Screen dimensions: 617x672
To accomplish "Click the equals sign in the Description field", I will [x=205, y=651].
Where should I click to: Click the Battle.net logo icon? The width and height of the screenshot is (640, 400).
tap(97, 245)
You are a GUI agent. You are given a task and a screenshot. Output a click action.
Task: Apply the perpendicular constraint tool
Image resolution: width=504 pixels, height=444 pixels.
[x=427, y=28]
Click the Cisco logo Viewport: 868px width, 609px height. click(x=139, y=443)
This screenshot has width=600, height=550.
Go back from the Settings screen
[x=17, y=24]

------------------------------------------------------------

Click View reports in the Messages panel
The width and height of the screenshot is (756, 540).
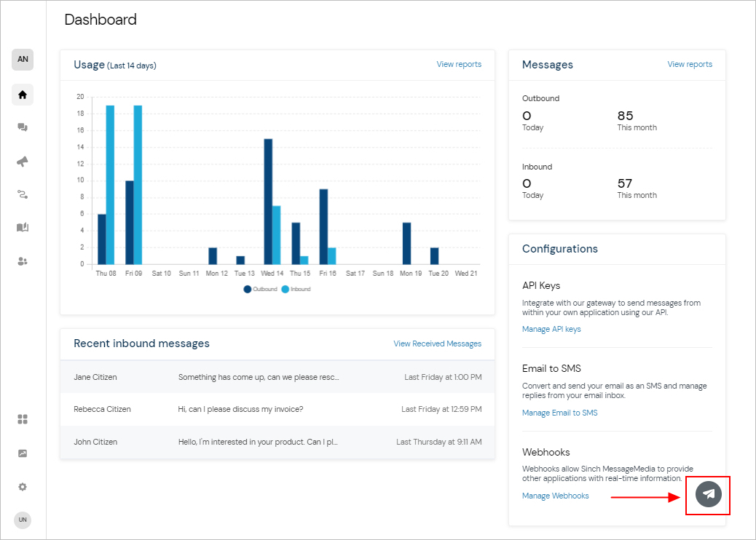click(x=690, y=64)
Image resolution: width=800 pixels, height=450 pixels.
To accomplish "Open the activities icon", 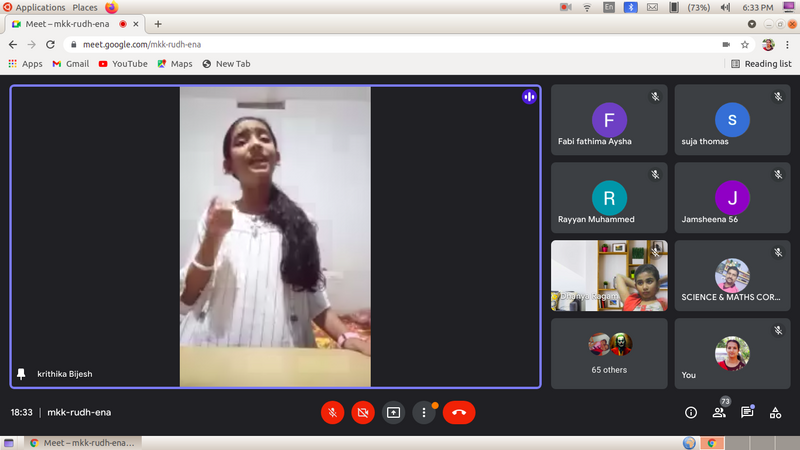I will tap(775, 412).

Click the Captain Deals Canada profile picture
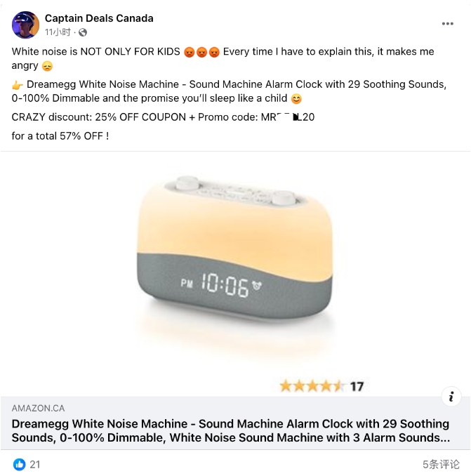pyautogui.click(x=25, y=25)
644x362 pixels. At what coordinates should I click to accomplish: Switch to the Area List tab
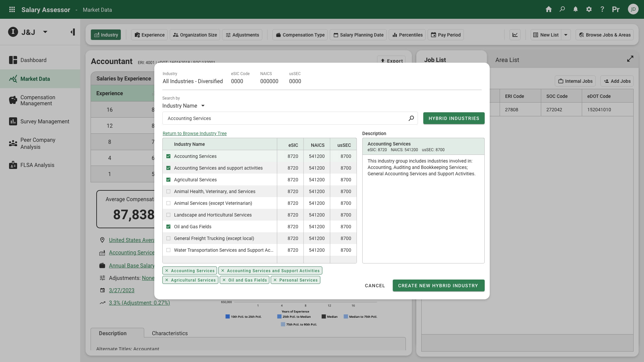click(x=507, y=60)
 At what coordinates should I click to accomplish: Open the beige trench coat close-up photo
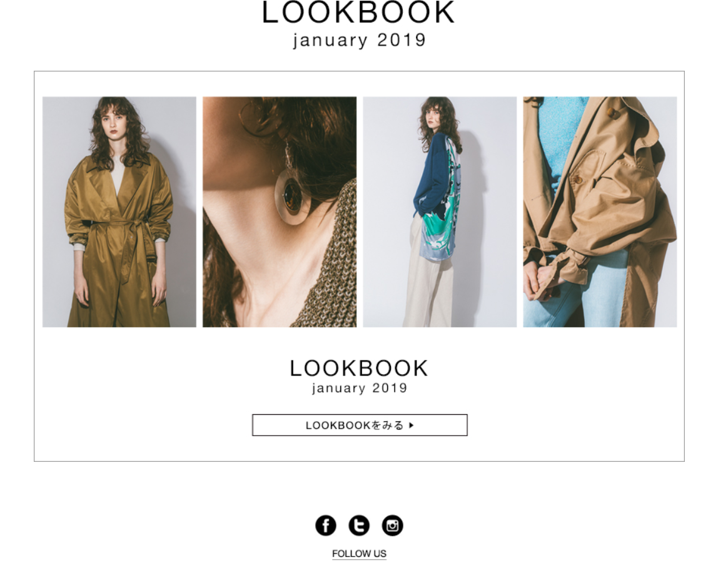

------------------------------------------------------------

• **Exercise goal**: What are the lines above, starting at the one with "You are a GUI" and ending at the one with "Click the Cisco"? Give them again exactly, and only them.

• **Task result**:
You are a GUI agent. You are given a task and a screenshot. Output a click action.
Task: Apply the perpendicular constraint tool
Image resolution: width=504 pixels, height=444 pixels.
[x=427, y=28]
Click the Cisco logo Viewport: 868px width, 609px height. click(x=139, y=443)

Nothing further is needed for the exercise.